Certes, cela dérange et brise le mythe de la famille parfaite, lieu de sécurité et de refuge. Certes, elle devrait l’être.

Mais la réalité est souvent, tristement, toute autre.

Sous la pression du pouvoir et de l’Eglise orthodoxe selon un article du Monde, les députés russes ont voté un projet de loi le 25 janvier, visant « à dépénaliser les violences commises dans le cercle familial ».

Tristement en France, le Conseil constitutionnel a invalidé l’interdiction de la fessée qui avait été votée au Parlement le 22 décembre 2016. Cet article de loi visait à compléter la définition de l’autorité parentale en excluant « tout traitement cruel, dégradant ou humiliant, y compris tout recours aux violences corporelles ».

La violence est encore trop minimisée et banalisée.

A Maurice, les châtiments corporels sont interdits dans les institutions scolaires mais pas dans les familles ou institutions. L’île Maurice a été interpellée plusieurs fois par les Nations unies pour interdire toute forme de punition corporelle. Et dans les Concluding Observations du Comité des Droits de l’enfant de février 2015, l’article 38 le réitère :

The Committee urges the State party to ensure that its legislation including the Children’s Act explicitly prohibit corporal punishment in all settings. The Committee also urges the State party to promote positive, non-violent and participatory forms of child-rearing and discipline.”

Grâce aux neurosciences aujourd’hui, il est prouvé que la violence censée être éducative est néfaste sur le développement du cerveau des enfants, selon Catherine Gueguen, pédiatre et spécialiste des neurosciences. La violence est à la source de nombreux maux dont souffrent les enfants et les adultes avec des « effets négatifs sur la santé physique, sur les capacités cognitives et affectives, sur l’humeur avec des manifestations anxieuses, dépressives, agressives et de la délinquance ».

‘Violence éducative ordinaire’, celle qui est supposée servir à éduquer, selon de trop nombreux éducateurs… Celle-là même qui passe des claques aux fessées, coups de ceinture et brûlures. Des coups de rotin aux coups de bâtons dont la taille est choisie par l’enfant.  Des passages à l’hôpital à la morgue.

Les conséquences de toute forme de violence sont nuisibles ! L’immense majorité des professionnels de la santé mentale s’accordent pour le dire !

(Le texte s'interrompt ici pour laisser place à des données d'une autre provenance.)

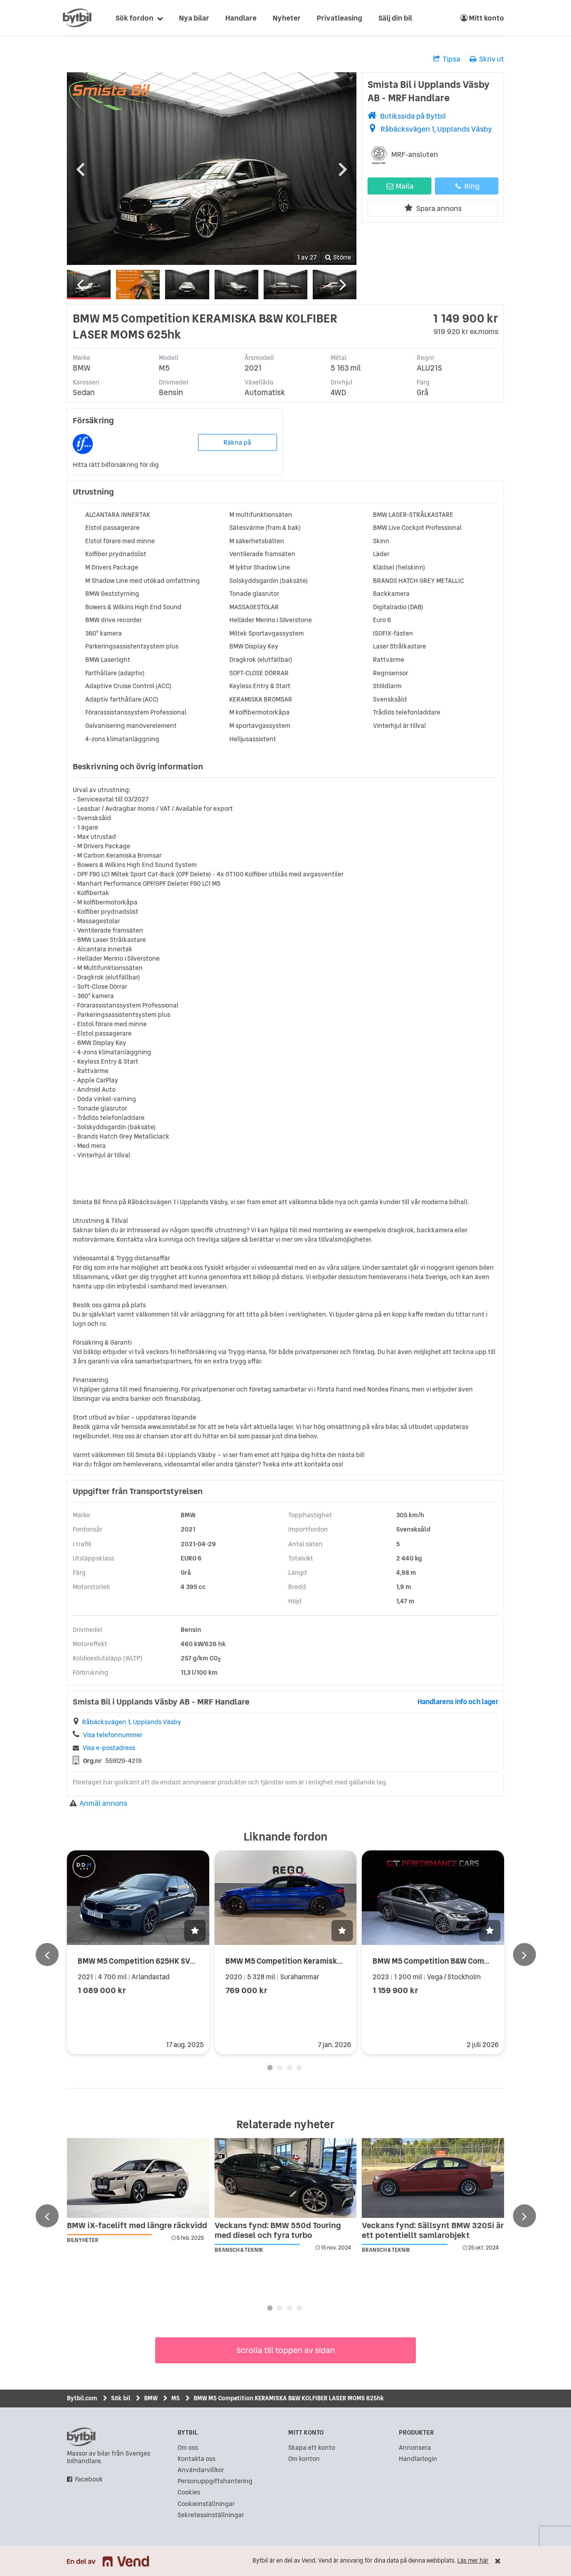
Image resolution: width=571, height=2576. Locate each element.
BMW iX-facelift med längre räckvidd (137, 2225)
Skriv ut (491, 59)
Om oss (188, 2448)
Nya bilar (194, 17)
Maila (404, 186)
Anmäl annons (103, 1803)
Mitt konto (486, 17)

Et outre l’impact de la violence sur les plans psychologique, social et sur la vie sexuelle, il se démontre aussi scientifiquement.

Selon G. Turecki en 2010, la maltraitance infantile marque le cerveau. Les abus physiques et sexuels dans l’enfance augmentent le risque d’avoir recours au suicide, d’avoir des symptômes dépressifs et des troubles de l’humeur, plusieurs années après.

Des chercheurs de l’Université de Genève, en 2014, ont découvert que les abus laissent une trace biologique dans l’ADN des victimes. Les conséquences des violences dans l’enfance laissent des traces psychiques mais aussi des cicatrices génétiques chez l’adulte.

Arrêtons de nous cacher derrière le fait que la violence servirait à éduquer ou qu’une petite claque ne fait pas de tort à un enfant.

Aucune forme de violence n’est acceptable. Aucune forme de violence n’est justifiée. Personne ne mérite de subir de la violence. Jamais.

Réfléchissons ensemble sur ces propos de la psychanalyste Claude Halmos en 2015 : « Le but de l’éducation est que l’enfant se soumette aux règles parce qu’il en a compris le sens. La fessée ne lui apprend rien.  Au contraire, elle lui donne l’exemple de la loi du plus fort !  Donner une fessée, c’est user et abuser d’un rapport de force inégal entre l’adulte et l’enfant. »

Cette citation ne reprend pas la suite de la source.